Passage:
** start **
# How consistent is your CA finish routine?



## Builderguy (Nov 27, 2009)

Another questions for you: Do you find that you get consistent results nearly every time with your CA finish? Can you expect to get the same results from the same actions? 
I find that one time things will go great and the next time it will be very aggravating. I'm just wondering if I'm alone here. I suspect not!


----------



## Texatdurango (Nov 27, 2009)

Me....... *PERFECT RESULTS EVERY TIME!* Of course I have been know to stretch the truth a bit!


----------



## RDH79 (Nov 27, 2009)

Well I just came in from the shop with not one successful finish tonight. last night 4 really nice finishes. And I was doing the same procedures. So I quite for the evening.


----------



## ZanderPommo (Nov 27, 2009)

on oily woods it is hit or miss for me, on other hardwoods i got it down good


----------



## ldb2000 (Nov 27, 2009)

I'll bow to Georges perfection and say that everyone of my finishes ends up perfect BUT the process to get that finish will vary for each pen . There are too many variables to get a perfect finish by using the same technique . It depends on humidity , moisture content of the wood , oil content of the wood , even what type of grain the wood has can affect the finish . Honduran Rosewood Burl requires a different technique then Saguaro Cactus Rib . There is no one technique that works on all woods . For some woods I will apply the CA with a piece of wax paper or delrin strip and others require the CA be applied with a piece of 400 grit sandpaper and a CA slurry . Everyone is always so quick to say that their technique is the right way but bottom line is there is NO ONE WAY to finish with CA .
Stop worrying about how you should do it or how long it takes and just do it !!! You will learn which technique works with what woods for YOU and how long those techniques take . It all comes with experience and practice .


----------



## MesquiteMan (Nov 28, 2009)

I have a method that is quick, super gloss, and 100% success going on 50 pens in a row now of all different materials.  I am working on a vidoe tho demonstrate and will upload to Youtube and post a link here when it is done.


----------



## mick (Nov 28, 2009)

I'll echo Curtis and say that I've got 100% batting average....so far. That's not to say there wasn't a learning curve, but I've tailored a consistent, easy to apply finish that suits me needs andas far as I can tell is long lasting and polishes to a very high gloss every time. Thinking back the only failure I can recall lately wasn't a finish defect but an incident where I sanded through and area and developed a dull spot.


----------



## Chasper (Nov 28, 2009)

I miss one now and then, maybe 98% perfect.  I do it very quick, 3-4 minutes total, if I get interrupted in the process it doesn't always work out.


----------



## snowman56 (Nov 28, 2009)

Curtis showed me his finish and it work's evertime it is  quick and easy.


----------



## leehljp (Nov 28, 2009)
** end **
Data shown:
** start **
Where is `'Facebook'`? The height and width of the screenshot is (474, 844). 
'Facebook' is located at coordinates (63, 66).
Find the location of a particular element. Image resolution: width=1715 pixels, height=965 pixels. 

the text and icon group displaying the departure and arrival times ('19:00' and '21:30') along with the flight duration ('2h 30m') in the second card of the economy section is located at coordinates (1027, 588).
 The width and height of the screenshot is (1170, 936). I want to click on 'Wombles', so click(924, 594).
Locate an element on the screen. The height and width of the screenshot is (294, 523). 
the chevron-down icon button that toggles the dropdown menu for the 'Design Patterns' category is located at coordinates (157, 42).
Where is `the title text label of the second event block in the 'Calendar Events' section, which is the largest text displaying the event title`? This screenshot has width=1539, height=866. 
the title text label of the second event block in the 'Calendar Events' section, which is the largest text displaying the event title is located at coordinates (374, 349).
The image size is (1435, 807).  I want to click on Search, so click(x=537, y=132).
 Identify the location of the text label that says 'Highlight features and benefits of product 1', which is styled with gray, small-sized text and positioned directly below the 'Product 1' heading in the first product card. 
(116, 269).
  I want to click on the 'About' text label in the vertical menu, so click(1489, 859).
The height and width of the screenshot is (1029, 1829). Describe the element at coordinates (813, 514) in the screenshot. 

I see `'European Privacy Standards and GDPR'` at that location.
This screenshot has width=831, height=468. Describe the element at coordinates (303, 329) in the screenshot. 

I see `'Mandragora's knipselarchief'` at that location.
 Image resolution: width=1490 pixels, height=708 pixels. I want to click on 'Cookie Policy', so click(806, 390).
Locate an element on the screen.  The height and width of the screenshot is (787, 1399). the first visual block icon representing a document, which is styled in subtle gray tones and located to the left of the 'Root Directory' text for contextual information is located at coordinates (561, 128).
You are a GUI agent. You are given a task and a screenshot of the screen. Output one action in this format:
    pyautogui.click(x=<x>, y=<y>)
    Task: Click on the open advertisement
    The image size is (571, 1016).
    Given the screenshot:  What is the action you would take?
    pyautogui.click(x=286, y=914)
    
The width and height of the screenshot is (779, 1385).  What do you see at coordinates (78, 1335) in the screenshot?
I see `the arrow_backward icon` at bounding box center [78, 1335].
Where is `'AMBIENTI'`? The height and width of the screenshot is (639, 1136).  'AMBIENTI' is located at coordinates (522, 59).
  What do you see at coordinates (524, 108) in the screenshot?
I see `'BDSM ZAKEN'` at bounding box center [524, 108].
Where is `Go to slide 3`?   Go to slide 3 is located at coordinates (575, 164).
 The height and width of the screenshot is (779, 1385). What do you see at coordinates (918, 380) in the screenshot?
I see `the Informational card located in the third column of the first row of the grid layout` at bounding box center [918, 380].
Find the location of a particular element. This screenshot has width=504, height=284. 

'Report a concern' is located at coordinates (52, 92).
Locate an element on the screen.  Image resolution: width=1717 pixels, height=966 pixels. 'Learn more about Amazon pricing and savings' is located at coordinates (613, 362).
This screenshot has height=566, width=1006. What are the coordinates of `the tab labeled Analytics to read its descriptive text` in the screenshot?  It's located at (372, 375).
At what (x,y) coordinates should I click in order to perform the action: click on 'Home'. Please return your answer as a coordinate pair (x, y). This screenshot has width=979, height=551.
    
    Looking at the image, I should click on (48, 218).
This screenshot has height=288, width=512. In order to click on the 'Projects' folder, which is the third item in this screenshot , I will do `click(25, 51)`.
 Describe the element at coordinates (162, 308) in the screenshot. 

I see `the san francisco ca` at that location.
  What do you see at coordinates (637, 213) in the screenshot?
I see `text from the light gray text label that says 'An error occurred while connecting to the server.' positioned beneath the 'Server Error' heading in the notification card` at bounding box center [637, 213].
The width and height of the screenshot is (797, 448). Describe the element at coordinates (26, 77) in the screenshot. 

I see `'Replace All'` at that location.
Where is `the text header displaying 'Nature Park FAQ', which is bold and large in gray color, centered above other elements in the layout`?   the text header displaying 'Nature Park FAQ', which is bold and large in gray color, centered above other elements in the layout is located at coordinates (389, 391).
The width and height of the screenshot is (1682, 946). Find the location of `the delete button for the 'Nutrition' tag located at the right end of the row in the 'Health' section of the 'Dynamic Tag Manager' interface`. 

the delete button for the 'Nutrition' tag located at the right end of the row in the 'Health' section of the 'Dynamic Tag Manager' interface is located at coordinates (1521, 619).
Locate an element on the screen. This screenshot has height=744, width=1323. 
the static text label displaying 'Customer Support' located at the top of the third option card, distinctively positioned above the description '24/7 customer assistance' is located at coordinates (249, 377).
** end **
Short task A: In the CA finish thread, restate the part between "## RDH79 (Nov" and "for the evening.", inclusive, replacing "shop" with "garage".
Short task B: Carry the CA finish thread on from its last line.

Task result A:
## RDH79 (Nov 27, 2009)

Well I just came in from the garage with not one successful finish tonight. last night 4 really nice finishes. And I was doing the same procedures. So I quite for the evening.

Task result B:
I will go with what George and Butch says. Wide temp swings with heavy humidity create different circumstances that people in dryer and warmer areas and controlled environments don't contend with. It is more predictable in the latter situations but with experience, even in the temp and humid areas, adjustments can be made on the fly. And there is what Butch said about the different kinds of wood affecting it.

Please take this as a note of experience and watching on this forum for a long time - Controlled environments and dry environments are more predictable, but high humidity and temp variances changes the rules. One rule does NOT fit all! That is the nature of CA itself.

Another thing not noted specifically is the differences in CA finishes:
1. Super fine finish that is just enough for protection only, maybe .008 thick
2. Super fine finish that is .015 - .2 thick.
(I am guessing on the thickness as I usually measure mine in mm.)

The CA thickness desired has a lot to do with the outcome and therefore the planning.


----------



## bitshird (Nov 28, 2009)

Texatdurango said:


> Me....... *PERFECT RESULTS EVERY TIME!* Of course I have been know to stretch the truth a bit!



[size=+4] George surly not an Honorable Tejano stretch the truth unheard of!! [/size]


----------



## edman2 (Nov 28, 2009)

Texatdurango said:


> Me....... *PERFECT RESULTS EVERY TIME!* Of course I have been know to stretch the truth a bit!


 
LOL My Momma always did tell me to be sure and read the small print! :biggrin:  Although having seen George's pens at a bubbasville once, I never get the depth of finish I saw in his.


----------



## Texatdurango (Nov 28, 2009)

edman2 said:


> LOL My Momma always did tell me to be sure and read the small print! :biggrin: Although having seen George's pens at a bubbasville once, I never get the depth of finish I saw in his.


 
You can if you put it on thick enough!   I recently told some turners how I use a skew after applying the CA to smooth it out and they looked at me like I was nuts... a skew to smooth out CA?

During a recent IAP meeting I showed a few how it's done and think I made believers out of them.

Like everyone else said above, there is NO one correct way of applying CA.


----------



## Builderguy (Nov 28, 2009)

Thanks so much for the advice and input!


----------



## jkeithrussell (Nov 30, 2009)

MesquiteMan said:


> I have a method that is quick, super gloss, and 100% success going on 50 pens in a row now of all different materials. I am working on a vidoe tho demonstrate and will upload to Youtube and post a link here when it is done.


 
I spent a year trying to get a decent CA finish and was ready to quit all together when I saw Curtis demonstrate his method.  For me, it works every time on every type of material, 100% foolproof.  I've finished approximately 50 pens over the past several months using this method and have had 100% success with it.  Look for the video.


----------



## rjwolfe3 (Nov 30, 2009)

Can't wait to see that video Curtis


----------



## dustmaker (Nov 30, 2009)

Texatdurango said:


> You can if you put it on thick enough!   I recently told some turners how I use a skew after applying the CA to smooth it out and they looked at me like I was nuts... a skew to smooth out CA?
> 
> During a recent IAP meeting I showed a few how it's done and think I made believers out of them.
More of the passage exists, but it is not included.